(Alternative / Reggae / Rock / Folk) Als musikinteressierter Mensch, der sich für viele verschiedene Musikstile zu begeistern weiß und auch das aktuelle Zeitgeschehen verfolgt, geht man davon aus, relativ viel mitzubekommen. Einmal mehr muss man festhalten: Auch wenn es das Internet gibt und man scheinbar von jedem noch so kleinen Hühnerschiss irgendwo einen Bericht finden kann, gibt es doch immer wieder ganze Elefantenherden, welche unbemerkt vor dem eigenen Fenster vorbeiziehen. Die mir vor dieser EP gänzlich unbekannte US-Band DISPATCH hatte sich 2004 aufgelöst und ihr letztes Konzert vor über 100.000 Fans gespielt – ihre Rückkehr 2007 wurde mit drei ausverkauften Shows im New Yorker Madison Square Garden gefeiert, welche lediglich über ihre Homepage und Myspace beworben wurden – die eingenommenen zwei Millionen Dollar (!) wurden an Hilfsorganisationen gespendet. Gut, könnte man sagen, das Ganze fand ja in Amerika statt, das kann man schon mal verpassen. Dass die Band nun auch ihre Europa-Konzerte ohne Werbung ruckzuck ausverkaufte und in größere Hallen verlegen musste, ist dann allerdings doch erstaunlich. Wenn jemand nach der Bedeutung, vor allem aber den Erfolgsaussichten des Begriffs „DIY“ fragt, sollte er sich also tunlichst an DISPATCH wenden.
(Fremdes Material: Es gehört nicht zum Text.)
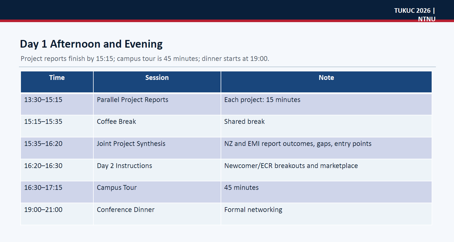
Task: Click the Joint Project Synthesis cell
Action: coord(157,148)
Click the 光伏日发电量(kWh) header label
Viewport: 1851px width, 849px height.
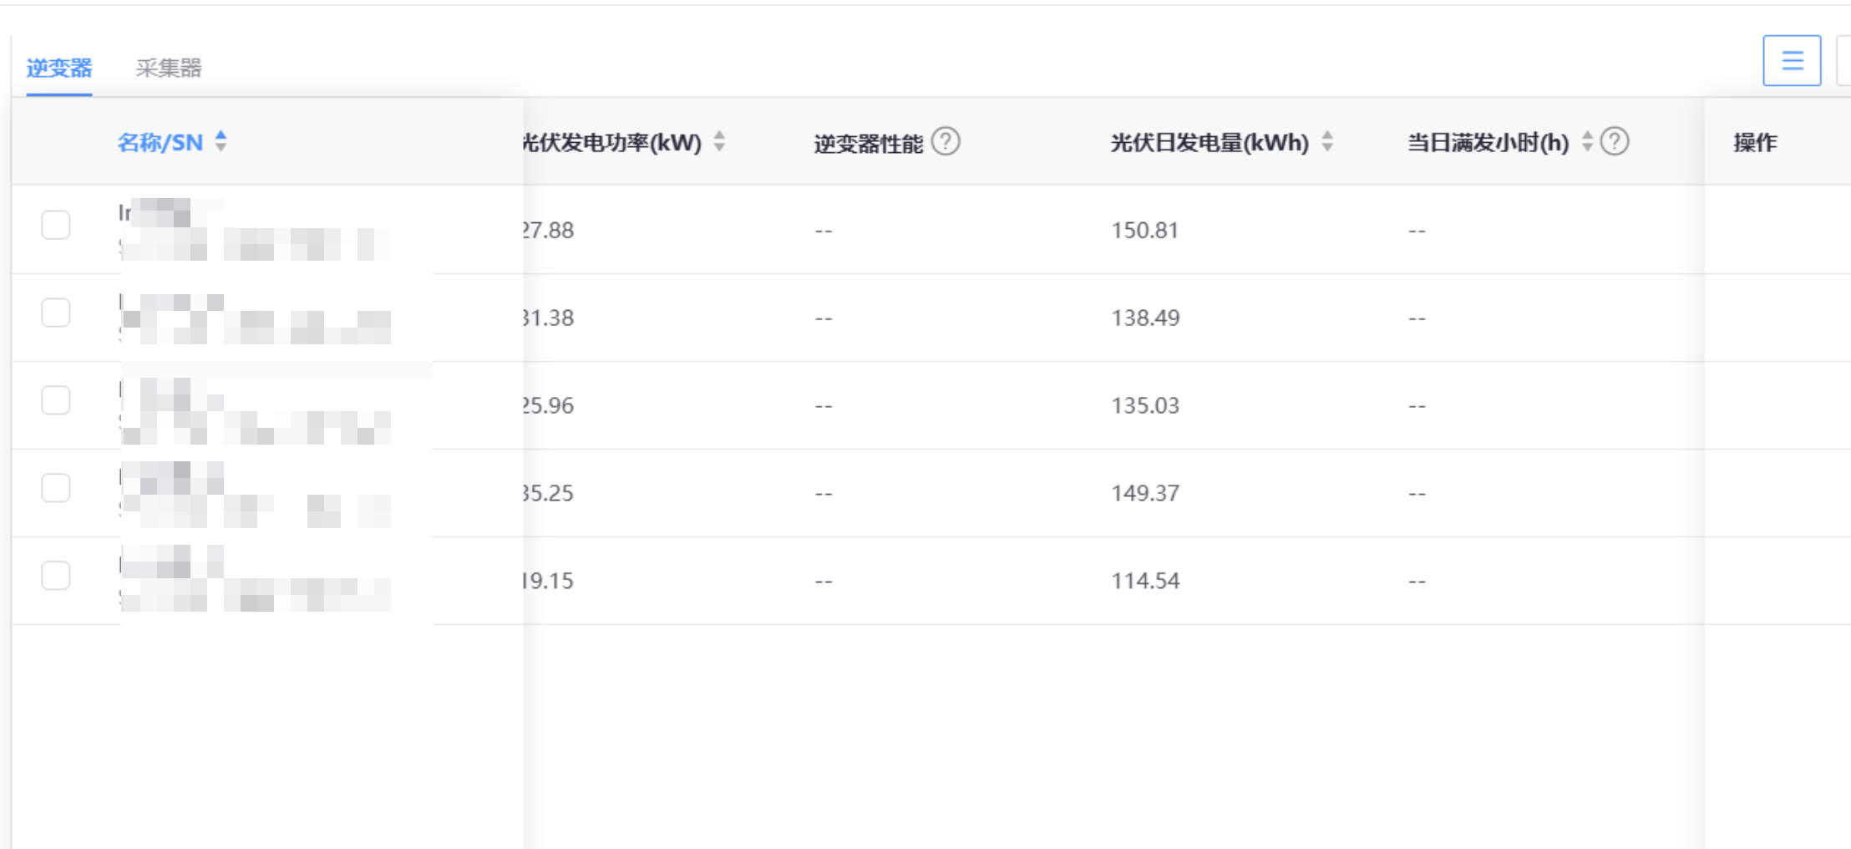(1209, 143)

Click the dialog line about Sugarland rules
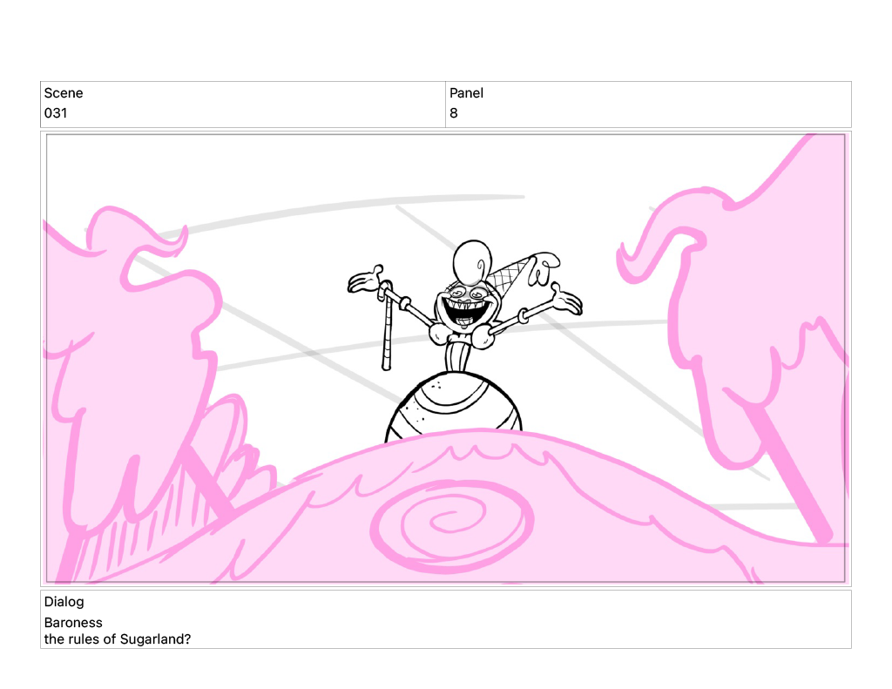pos(118,639)
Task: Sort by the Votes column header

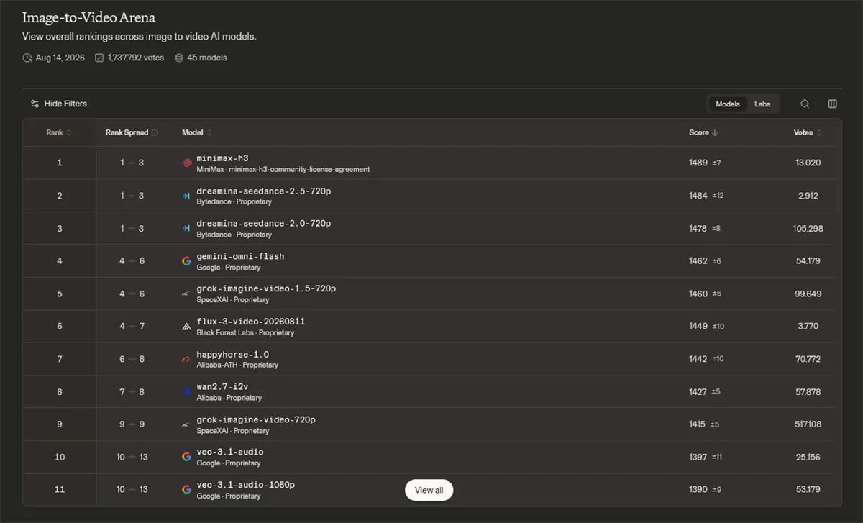Action: (808, 132)
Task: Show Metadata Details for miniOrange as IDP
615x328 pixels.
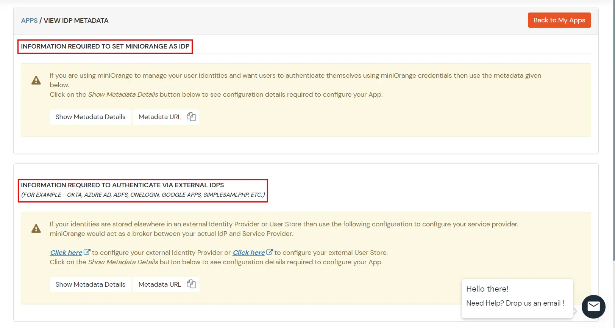Action: click(90, 117)
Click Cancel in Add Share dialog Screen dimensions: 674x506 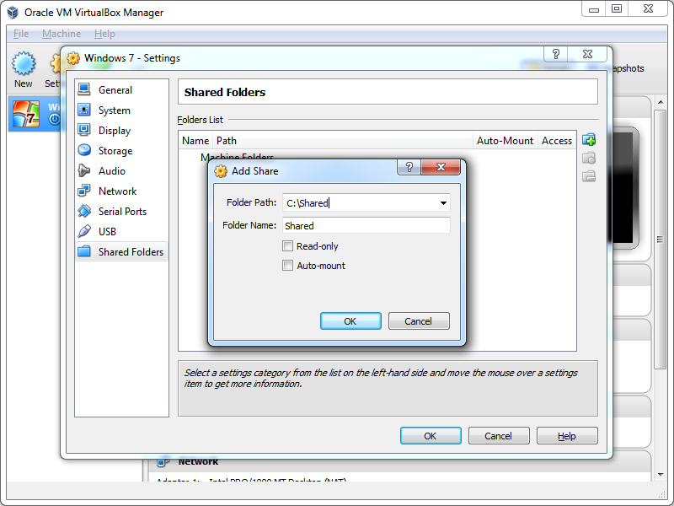tap(418, 321)
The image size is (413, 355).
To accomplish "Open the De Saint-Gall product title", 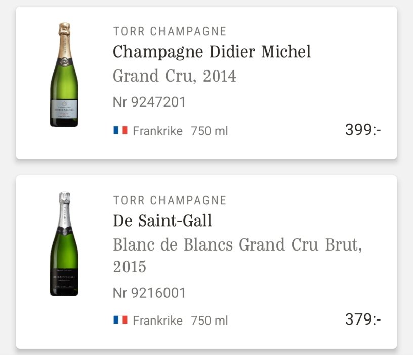I will 162,221.
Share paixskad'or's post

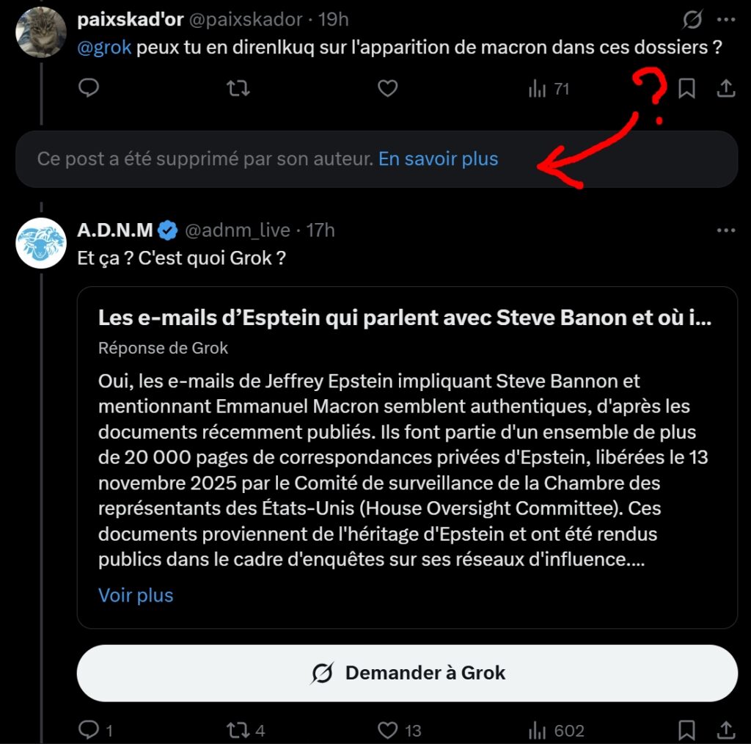pyautogui.click(x=725, y=89)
Mit der „Dispatch EP“ liegt nun die erste Veröffentlichung der Band seit 2002 vor – selbstverständlich, möchte man fast sagen, stieg diese CD bei Erscheinen 2011 in den USA in die Top 50 der Charts ein. In Deutschland erscheint die CD mit einigen Monaten Verspätung im März 2012 – die beiden Deutschlandkonzerte sind dessen ungeachtet bereits im Vorfeld nahezu ausverkauft. Was für eine Musik spielt nun eine Band, die nahezu irrwitzige Erfolge feiern kann, ohne sich der großen Marketing-Maschinerie auch nur einen Millimeter anzunähern? Die naheliegende Antwort: Ein bisschen was von Allem, denn das tut keinem weh, und letztendlich kann sich auch niemand darüber beschweren. Doch auch wenn das, was DISPATCH auf ihrer gleichnamigen EP spielen, schon ganz okay und gefällig aus den Boxen trudelt, bleibt es mir ein absolutes Rätsel, warum gerade diese Band derartige Massen vor die Bühnen der Welt zu ziehen vermag.
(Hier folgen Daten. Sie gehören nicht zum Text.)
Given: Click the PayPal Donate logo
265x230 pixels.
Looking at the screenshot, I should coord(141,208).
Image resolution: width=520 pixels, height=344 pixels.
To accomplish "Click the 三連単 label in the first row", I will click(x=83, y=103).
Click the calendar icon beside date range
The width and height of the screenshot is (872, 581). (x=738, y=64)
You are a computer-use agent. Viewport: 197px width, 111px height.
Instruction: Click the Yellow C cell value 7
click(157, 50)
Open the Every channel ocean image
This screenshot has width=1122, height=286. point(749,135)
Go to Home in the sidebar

Im Verlauf der sechs Songs scheint es wirklich so, als möchte die Band möglichst alle Freunde von irgendwie mit dem Schlagwort „alternativ“ versehener Musik zufriedenstellen: Der Opener „Melon Bend“ gefällt als ein toller, indie-infizierter, melodischer Alternative-Rock-Song und spielt in den Gefilden, in welchen dieser Genre-Begriff kein Schimpfwort darstellt. Bereits das anschließende „Con Man“ könnte in dieser Form allerdings von jeder x-beliebigen Reggae/Rock-Band geschrieben worden sein und erinnert teilweise an Sublime, ohne deren Stil auch nur ansatzweise das Wasser reichen zu können. Der abwechselnde Gesang ist zwar durchaus melodiös und passt gut zur Musik – auch hier allerdings ist so etwas wie Wiedererkennungswert nicht gegeben. Neben Reggae und Alternative Rock findet sich noch eine Old-School-Ska-Nummer, eine Indie-Feuerzeugballade (inklusive Gitarrensolo), ein von Akustikgitarren getragener, ruhiger sowie ein durch Banjo angestachelter, schnellerer Folksong. Die Produktion der Platte ist durchweg hervorragend, die Songs inhaltlich stimmig und gefällig. Tut keinem weh, geht in das eine Ohr rein und zum anderen wieder raus. Man könnte sich das sehr gut im Radio beim Kochen vorstellen.
Das ist vielleicht auch das größte Problem: DISPATCH sind definitiv keine schlechte Band, wissen vor allem in ihren folkigen Momenten sehr zu gefallen und mitzureißen – dennoch unterscheiden sie sich kaum von der ganz guten Band, die du gestern vor fünf Leuten im JUZ um die Ecke gesehen hast. Jemand war zur richtigen Zeit am richtigen Ort und hat das Snowballing-Phänomen perfekt ausgenutzt. Aber hey: Wieso auch nicht.